Immunogenicity and Protective Efficacy of Toxoplasma gondii SRS67 and SRS20A Proteins in mice

Toxoplasma gondii , a medically significant zoonotic protozoan, relies on surface SAG-family antigens for host adhesion and immune evasion. SRS67 and SRS20A, two such antigens, are hypothesized to be highly immunogenic. Here, we comprehensively evaluated their immunological properties and protective efficacy in mice. Recombinant SRS67 and SRS20A, produced via prokaryotic expression, induced high-titer, specific polyclonal antisera in BALB/c mice and rabbits. Western blotting confirmed these antisera recognized native RH strain tachyzoite antigens, validating strong immunogenicity. qPCR showed SRS67 transcription was higher in PRU (chronic) than RH (acute) strains, while SRS20A expression was comparable. Immunofluorescence, using GAP45 as a membrane marker, localized both proteins as puncta around RH tachyzoite membranes. In vitro phenotypic assays indicated that the corresponding polyclonal antibodies significantly inhibited the invasion of host cells by T. gondii and subsequent intracellular proliferation. Challenge studies demonstrated protective efficacy: in acute RH infection, immunized mice (single or combined antigens) showed 60% higher survival, with bivalent groups delaying mortality by 1-2 days. In chronic PRU infection, all immunized groups had >85% fewer brain cysts, and bivalents better attenuated neuropathology (e.g., meningeal thickening).

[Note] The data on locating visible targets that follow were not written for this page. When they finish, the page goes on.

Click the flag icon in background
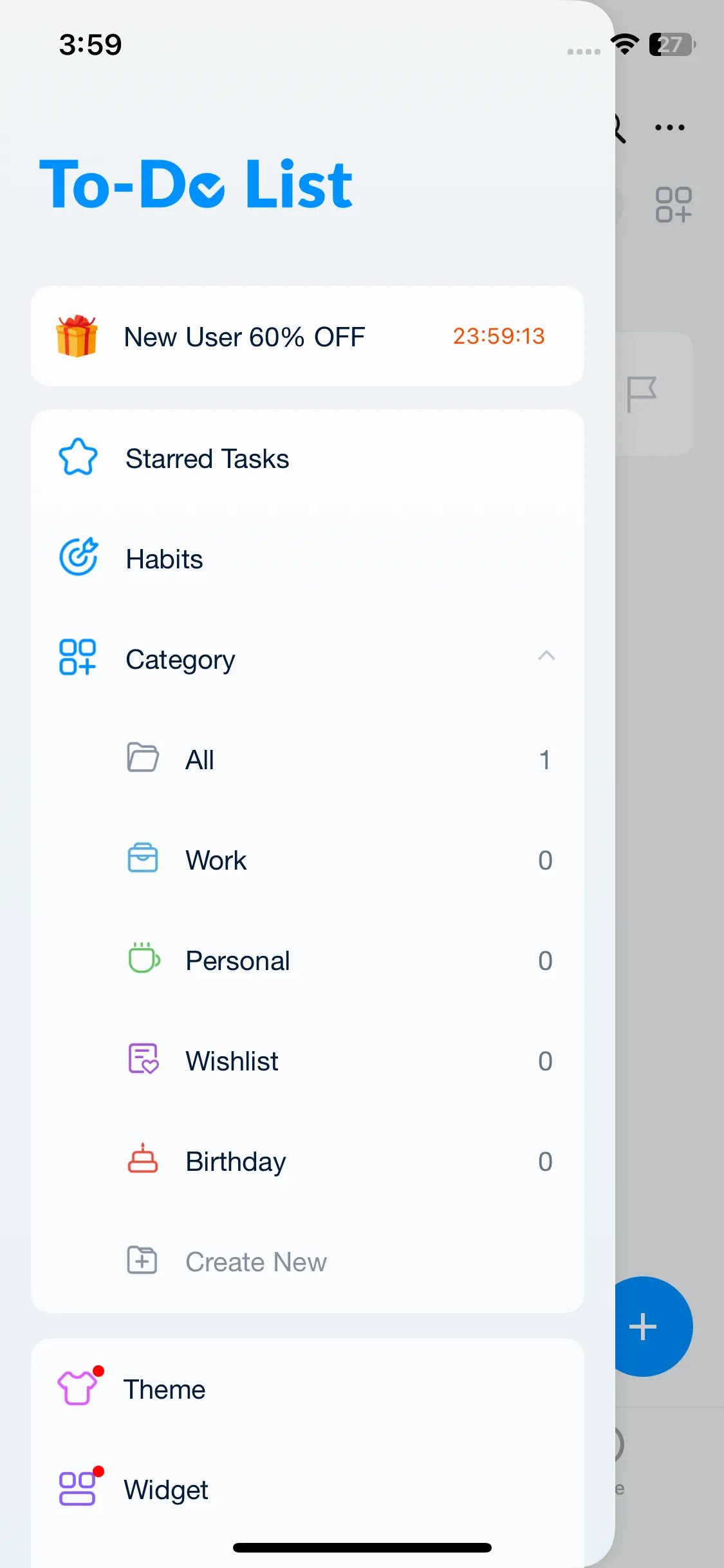 click(642, 394)

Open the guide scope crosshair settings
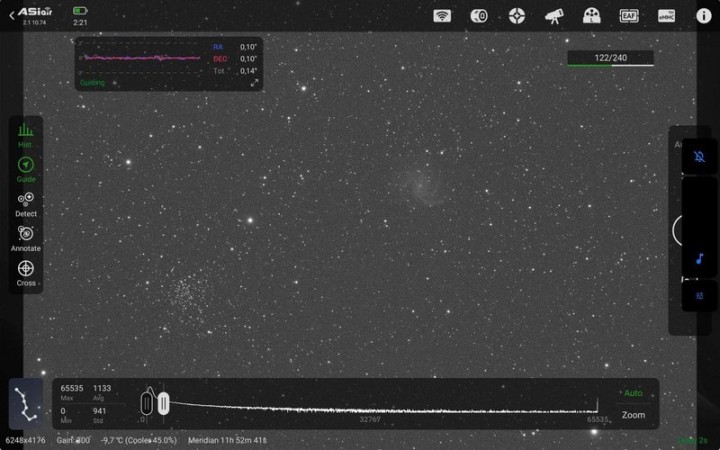pyautogui.click(x=516, y=15)
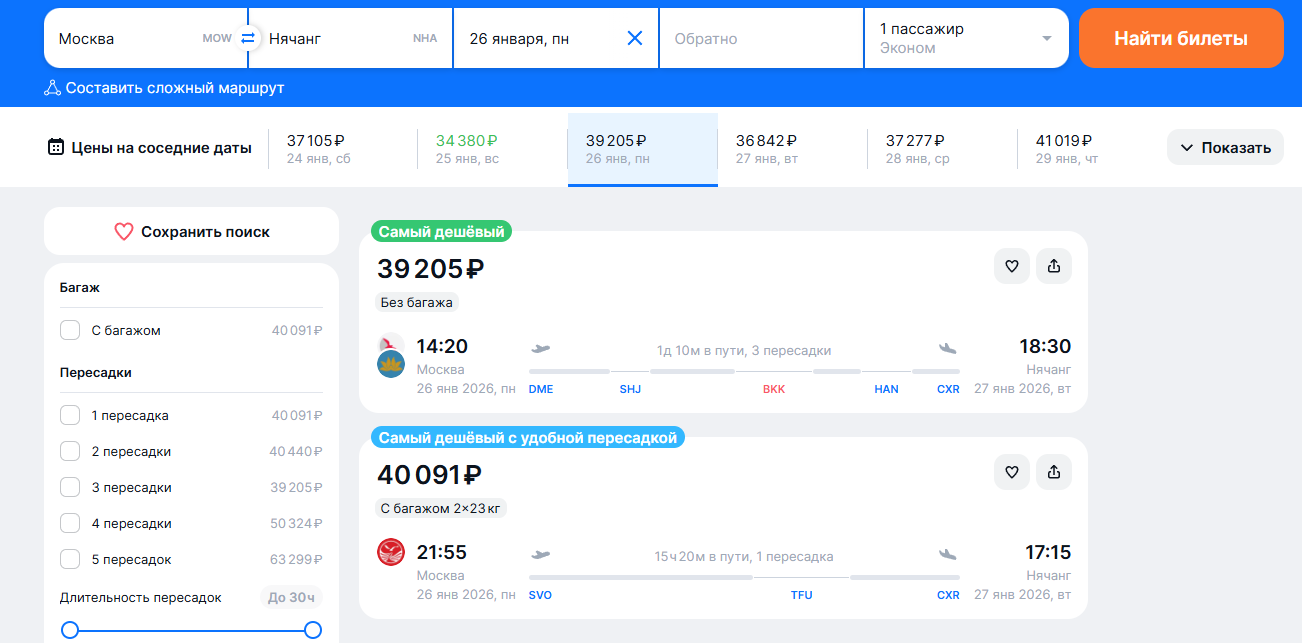Open Составить сложный маршрут link
This screenshot has width=1302, height=643.
click(x=165, y=88)
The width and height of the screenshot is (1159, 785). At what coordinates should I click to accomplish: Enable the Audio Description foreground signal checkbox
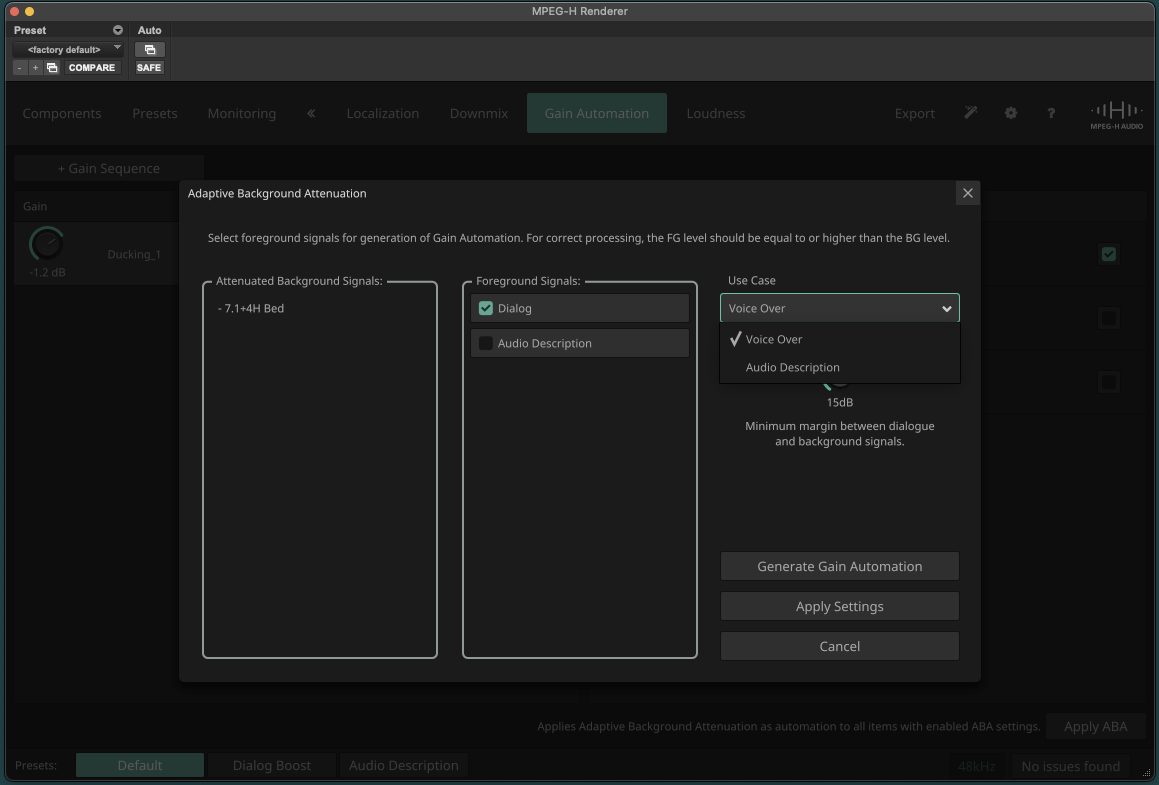(x=486, y=343)
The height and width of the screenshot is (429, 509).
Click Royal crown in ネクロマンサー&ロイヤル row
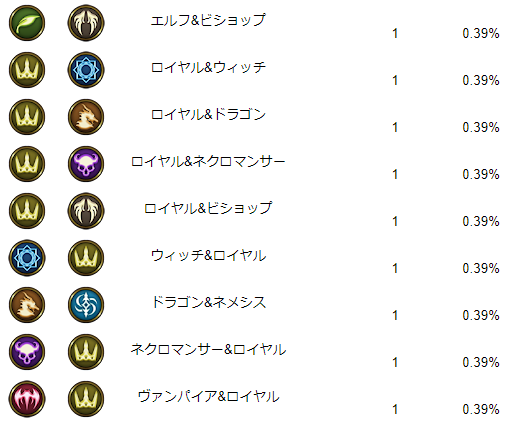point(86,352)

Mechanistically, SRS67 upregulated Th1 cytokines (TNF-α, IL-18) in acute infection, while both proteins downregulated IFN-γ to limit immune-mediated damage; GSH upregulation indicated antioxidative involvement. In chronic infection, co-immunization synergistically enhanced SOD activity to counter oxidative stress, with IFN-γ downregulation maintaining immune homeostasis. These findings support SRS67 and SRS20A as promising T. gondii vaccine candidates, acting via coordinated Th1 immunity and antioxidative pathways.